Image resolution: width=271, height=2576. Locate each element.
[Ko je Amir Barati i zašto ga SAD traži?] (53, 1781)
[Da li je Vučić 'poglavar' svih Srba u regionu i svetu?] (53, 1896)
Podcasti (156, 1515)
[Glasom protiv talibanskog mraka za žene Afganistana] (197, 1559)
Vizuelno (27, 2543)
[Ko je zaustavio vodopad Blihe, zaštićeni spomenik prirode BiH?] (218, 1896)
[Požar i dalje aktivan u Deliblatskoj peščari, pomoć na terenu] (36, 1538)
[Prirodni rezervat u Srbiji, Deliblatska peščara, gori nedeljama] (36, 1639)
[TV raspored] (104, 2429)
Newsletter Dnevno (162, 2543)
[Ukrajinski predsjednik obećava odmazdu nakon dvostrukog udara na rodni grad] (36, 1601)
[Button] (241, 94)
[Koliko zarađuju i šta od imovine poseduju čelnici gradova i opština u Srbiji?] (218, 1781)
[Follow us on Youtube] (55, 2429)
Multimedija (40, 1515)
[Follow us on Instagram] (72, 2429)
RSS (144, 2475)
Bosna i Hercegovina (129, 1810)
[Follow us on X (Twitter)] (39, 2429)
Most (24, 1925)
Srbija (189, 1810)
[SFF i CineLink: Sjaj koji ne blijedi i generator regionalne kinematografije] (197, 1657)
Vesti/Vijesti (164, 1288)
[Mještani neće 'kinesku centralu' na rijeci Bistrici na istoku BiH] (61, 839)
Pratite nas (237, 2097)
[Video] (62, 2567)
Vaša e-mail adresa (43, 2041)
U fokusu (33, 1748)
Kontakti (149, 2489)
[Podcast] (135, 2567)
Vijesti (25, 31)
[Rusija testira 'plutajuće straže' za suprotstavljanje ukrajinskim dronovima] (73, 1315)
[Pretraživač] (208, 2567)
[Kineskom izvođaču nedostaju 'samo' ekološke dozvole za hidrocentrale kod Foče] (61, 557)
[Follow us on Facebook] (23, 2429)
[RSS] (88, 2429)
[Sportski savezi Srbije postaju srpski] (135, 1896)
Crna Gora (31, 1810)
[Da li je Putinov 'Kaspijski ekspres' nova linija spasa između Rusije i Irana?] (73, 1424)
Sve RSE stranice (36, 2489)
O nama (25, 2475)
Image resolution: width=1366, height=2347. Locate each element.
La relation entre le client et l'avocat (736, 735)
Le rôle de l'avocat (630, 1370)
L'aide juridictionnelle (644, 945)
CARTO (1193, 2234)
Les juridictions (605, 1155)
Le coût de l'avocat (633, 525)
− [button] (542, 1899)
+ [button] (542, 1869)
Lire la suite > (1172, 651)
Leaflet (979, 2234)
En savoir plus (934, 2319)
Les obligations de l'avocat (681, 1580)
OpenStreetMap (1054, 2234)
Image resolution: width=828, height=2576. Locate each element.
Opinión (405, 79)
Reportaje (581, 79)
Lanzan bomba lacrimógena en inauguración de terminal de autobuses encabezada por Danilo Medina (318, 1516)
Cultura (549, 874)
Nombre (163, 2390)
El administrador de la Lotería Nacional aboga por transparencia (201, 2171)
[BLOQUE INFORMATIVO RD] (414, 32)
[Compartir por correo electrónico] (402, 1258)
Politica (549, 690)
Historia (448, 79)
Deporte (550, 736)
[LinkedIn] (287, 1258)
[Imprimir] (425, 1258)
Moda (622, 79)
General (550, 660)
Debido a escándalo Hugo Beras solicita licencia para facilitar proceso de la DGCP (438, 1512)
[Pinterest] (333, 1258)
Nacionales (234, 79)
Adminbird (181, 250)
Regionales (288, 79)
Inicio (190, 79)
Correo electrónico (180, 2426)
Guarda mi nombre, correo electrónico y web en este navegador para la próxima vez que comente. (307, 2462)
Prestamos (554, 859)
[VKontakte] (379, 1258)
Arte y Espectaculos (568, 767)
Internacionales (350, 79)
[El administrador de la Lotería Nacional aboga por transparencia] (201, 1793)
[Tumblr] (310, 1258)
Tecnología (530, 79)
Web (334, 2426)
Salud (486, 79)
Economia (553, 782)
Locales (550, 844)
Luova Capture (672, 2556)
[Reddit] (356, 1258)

ACTIVITY – Give again exactly, and only, the lines above starting at the one with "[Pinterest] (333, 1258)" and ending at the one with "[VKontakte] (379, 1258)".

ANSWER SECTION –
[Pinterest] (333, 1258)
Nacionales (234, 79)
Adminbird (181, 250)
Regionales (288, 79)
Inicio (190, 79)
Correo electrónico (180, 2426)
Guarda mi nombre, correo electrónico y web en este navegador para la próxima vez que comente. (307, 2462)
Prestamos (554, 859)
[VKontakte] (379, 1258)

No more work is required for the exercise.